El empate rosarino no incidirá en el futuro deportivo ni institucional de los clubes
Los proyectos futbolísticos de Newell's y Central continuarán su curso mientras que los aspectos institucionales serán definidos por los actos políticos

Domingo 22 de Agosto de 2021

El clásico concluyó. Fue empate y las realidades deportivas no se modificaron. Fernando Gamboa continuará con la construcción futbolística de su equipo en este ciclo incipiente. Cristian González seguirá con la búsqueda de la consolidación del funcionamiento colectivo. Y así todas las especulaciones se diluyeron cuando Andrés Merlos estableció con su pitazo final el 1 a 1. Por lo que nada alterará el curso de los proyectos deportivos de Newell's y Central, los que el próximo miércoles tendrán una nueva estación en Defensa y Justicia y Arsenal.

El clásico ya es historia. Habrá ratificaciones y rectificaciones en el plano futbolístico. Todo dentro del lógico devenir. Sin decisiones drásticas ni traumáticas producto de un resultado. Sustentado en el sentido común. Ya que hay sobrados antecedentes de errores cometidos por cambiar nombres o interrumpir procesos por lo que pasó en un partido de estas características.

Y tratar de prever cómo incidirá el resultado de un clásico en la vida institucional es subestimar la inteligencia de las masas societarias de ambos clubes. Porque si bien fue materia de análisis sobre la gravitación que hubiese tenido políticamente una derrota en un caso y en el otro, lo concreto es que el futuro de cada entidad la definirán los socios sustentados en su pensamiento y accionar.

Newell's tiene en pocas semanas más un acto electoral y será allí cuando definan el destino institucional, y más allá del clásico que recién termina, la decisión no pasa por un partido sino por un conjunto de resultados deportivos, políticos y sociales, y la que en definitiva es patrimonio de aquellos socios que acudan a expresar su opinión mediante el sufragio.

Central atraviesa una crisis política en el seno de su gestión, con facciones que confrontan y ventilan sus divergencias, esmerilando así una administración que todavía tiene más de un año de mandato. Pero esta problemática tampoco se resuelve con el resultado en un clásico.
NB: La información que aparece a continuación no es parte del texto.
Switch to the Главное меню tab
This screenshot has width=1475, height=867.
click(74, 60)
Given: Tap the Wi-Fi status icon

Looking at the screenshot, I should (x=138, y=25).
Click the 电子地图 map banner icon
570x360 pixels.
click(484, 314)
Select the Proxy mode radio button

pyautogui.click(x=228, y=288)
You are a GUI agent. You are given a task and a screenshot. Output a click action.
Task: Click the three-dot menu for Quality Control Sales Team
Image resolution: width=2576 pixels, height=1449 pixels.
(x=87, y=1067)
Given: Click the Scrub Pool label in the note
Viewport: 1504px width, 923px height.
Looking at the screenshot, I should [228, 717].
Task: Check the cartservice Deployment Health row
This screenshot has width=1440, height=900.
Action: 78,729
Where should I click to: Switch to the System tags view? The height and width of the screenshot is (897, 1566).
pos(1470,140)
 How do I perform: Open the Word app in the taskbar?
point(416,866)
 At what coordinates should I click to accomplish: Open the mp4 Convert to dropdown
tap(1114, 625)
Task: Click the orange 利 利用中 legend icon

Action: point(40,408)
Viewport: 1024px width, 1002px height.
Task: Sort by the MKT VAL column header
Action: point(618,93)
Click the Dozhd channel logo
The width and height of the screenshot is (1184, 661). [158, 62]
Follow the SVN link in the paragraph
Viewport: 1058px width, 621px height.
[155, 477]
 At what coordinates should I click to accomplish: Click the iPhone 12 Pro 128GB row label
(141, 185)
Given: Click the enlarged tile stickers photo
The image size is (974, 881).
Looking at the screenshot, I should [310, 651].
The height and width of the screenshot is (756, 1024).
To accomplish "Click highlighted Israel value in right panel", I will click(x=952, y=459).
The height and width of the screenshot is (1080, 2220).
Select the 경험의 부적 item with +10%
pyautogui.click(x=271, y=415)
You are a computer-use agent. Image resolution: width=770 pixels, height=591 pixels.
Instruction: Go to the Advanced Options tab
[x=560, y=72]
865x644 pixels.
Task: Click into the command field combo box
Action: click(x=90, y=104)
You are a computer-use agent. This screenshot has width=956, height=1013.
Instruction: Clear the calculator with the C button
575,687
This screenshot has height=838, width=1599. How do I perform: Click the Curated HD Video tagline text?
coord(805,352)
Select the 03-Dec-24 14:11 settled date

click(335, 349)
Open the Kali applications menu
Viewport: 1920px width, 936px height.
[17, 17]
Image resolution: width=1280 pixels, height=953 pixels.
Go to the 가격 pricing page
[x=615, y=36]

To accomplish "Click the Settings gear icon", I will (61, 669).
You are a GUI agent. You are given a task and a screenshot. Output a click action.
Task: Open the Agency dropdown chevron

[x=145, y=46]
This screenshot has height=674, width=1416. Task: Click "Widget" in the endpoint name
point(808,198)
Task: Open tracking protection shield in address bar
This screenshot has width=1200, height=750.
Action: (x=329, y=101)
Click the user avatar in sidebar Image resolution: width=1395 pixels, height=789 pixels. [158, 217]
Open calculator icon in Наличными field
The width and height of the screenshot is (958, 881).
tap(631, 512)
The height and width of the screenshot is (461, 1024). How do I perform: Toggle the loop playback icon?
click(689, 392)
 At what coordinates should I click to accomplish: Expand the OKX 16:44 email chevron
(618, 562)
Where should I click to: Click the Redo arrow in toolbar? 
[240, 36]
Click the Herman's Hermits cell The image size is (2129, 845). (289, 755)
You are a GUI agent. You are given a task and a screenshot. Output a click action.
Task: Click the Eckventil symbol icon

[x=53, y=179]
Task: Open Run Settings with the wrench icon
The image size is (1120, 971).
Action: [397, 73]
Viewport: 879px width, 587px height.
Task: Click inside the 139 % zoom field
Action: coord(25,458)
Ya que es exclusiva responsabilidad de los dirigentes, los que juntos o separados, en 2022 tendrán que revalidar sus condiciones en caso que quieran seguir siendo directivos. Y allí nuevamente la definición es patrimonio de los asociados.

Entonces, este clásico que terminó en empate no cambió nada. Ni deportiva ni institucionalmente. Aunque abunden los pareceres.